Eleven Rivington is pleased to present an exhibition of new works by Michael DeLucia, the gallery’s first two-venue exhibition which will inaugurate our new, second location at 195 Chrystie street. On view from April 29 through June 2, the artist's second solo show with the gallery will feature new sculpture and works in relief.
Michael DeLucia begins his sculptural works in a 3d modeling workspace behind a computer screen. he then outputs his work in wood by cutting them with a computer-controlled router. The depth of carved line accommodates not only the dimensionality of the subject but that of the wood itself, engaging the illusory depth of the virtual object, the physical depth of the flattened image in relief, and the depth of the readymade material in space.
Through his use of industrial-grade paint and wood construction materials, the primitive forms he creates - spheres, cubes, tilted planes and other basic geometries - are juxtaposed with scales and materialities that are inherently absent in his computer based medium. The works articulate a dissonance between the purity of the abstract information and the nuanced complexity of the manufactured wood. The resulting works bring questions about objecthood in the context of a sculptural experience that is increasingly mediated by transformed imagery.

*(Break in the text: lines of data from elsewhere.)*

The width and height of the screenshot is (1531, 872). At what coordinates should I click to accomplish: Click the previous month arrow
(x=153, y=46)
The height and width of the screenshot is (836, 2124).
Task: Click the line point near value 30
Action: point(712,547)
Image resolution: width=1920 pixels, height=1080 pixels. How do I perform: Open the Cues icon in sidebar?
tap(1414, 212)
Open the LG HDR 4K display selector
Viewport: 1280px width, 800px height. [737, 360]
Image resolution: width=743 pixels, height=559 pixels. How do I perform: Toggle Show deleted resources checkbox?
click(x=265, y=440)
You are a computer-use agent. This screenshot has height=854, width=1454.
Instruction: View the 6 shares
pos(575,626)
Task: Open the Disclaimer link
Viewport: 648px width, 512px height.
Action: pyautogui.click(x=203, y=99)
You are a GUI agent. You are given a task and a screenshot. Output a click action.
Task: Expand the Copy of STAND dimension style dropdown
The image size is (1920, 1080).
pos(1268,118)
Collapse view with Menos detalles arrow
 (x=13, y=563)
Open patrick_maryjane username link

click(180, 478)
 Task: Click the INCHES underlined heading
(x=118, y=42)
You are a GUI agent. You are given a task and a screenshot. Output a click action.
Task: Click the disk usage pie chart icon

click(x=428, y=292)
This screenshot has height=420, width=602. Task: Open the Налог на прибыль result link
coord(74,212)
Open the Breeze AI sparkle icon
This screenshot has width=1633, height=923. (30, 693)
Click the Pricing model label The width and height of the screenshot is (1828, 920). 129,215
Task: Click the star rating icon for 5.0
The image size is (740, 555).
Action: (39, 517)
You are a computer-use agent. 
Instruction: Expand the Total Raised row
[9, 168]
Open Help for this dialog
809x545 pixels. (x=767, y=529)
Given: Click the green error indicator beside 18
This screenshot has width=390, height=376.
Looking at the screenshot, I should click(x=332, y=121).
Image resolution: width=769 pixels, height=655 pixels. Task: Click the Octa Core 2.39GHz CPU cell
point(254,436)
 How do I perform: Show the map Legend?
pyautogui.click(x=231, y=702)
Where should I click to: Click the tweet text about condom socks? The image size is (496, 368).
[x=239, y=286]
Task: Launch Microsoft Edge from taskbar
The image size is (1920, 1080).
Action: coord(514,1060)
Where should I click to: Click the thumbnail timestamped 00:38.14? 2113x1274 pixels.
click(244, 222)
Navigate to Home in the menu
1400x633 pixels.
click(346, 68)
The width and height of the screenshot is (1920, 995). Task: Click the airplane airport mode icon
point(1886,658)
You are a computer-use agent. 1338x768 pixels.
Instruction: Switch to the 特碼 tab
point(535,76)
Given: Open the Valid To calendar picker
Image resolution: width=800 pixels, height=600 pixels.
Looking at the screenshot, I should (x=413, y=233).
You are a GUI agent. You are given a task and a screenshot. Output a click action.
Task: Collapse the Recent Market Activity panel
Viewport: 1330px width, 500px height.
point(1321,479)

Michael DeLucia was born 1978, educated at Royal College of Art (UK) and Rhode Island School of Design, and currently lives and works in New York. His work was recently included in the group exhibition ‘In Practice: You Never Look at Me From the Place Which I See You’ at Sculpture Center, LIC. Solo shows include Galerie Nathalie Obadia (Brussels and Paris); Luce, Turin; and Eleven Rivington, NY. His work has been featured in reviews and articles in The New York Times, Flashart, L Magazine, and Time Out NY, among other publications.
The gallery’s new location is at 195 Chrystie Street, between Rivington and Stanton Street. The new 1,200 square ft. space includes a larger storefront exhibition space and a project room. The gallery’s first space at 11 Rivington Street, which opened in late 2007, remains open.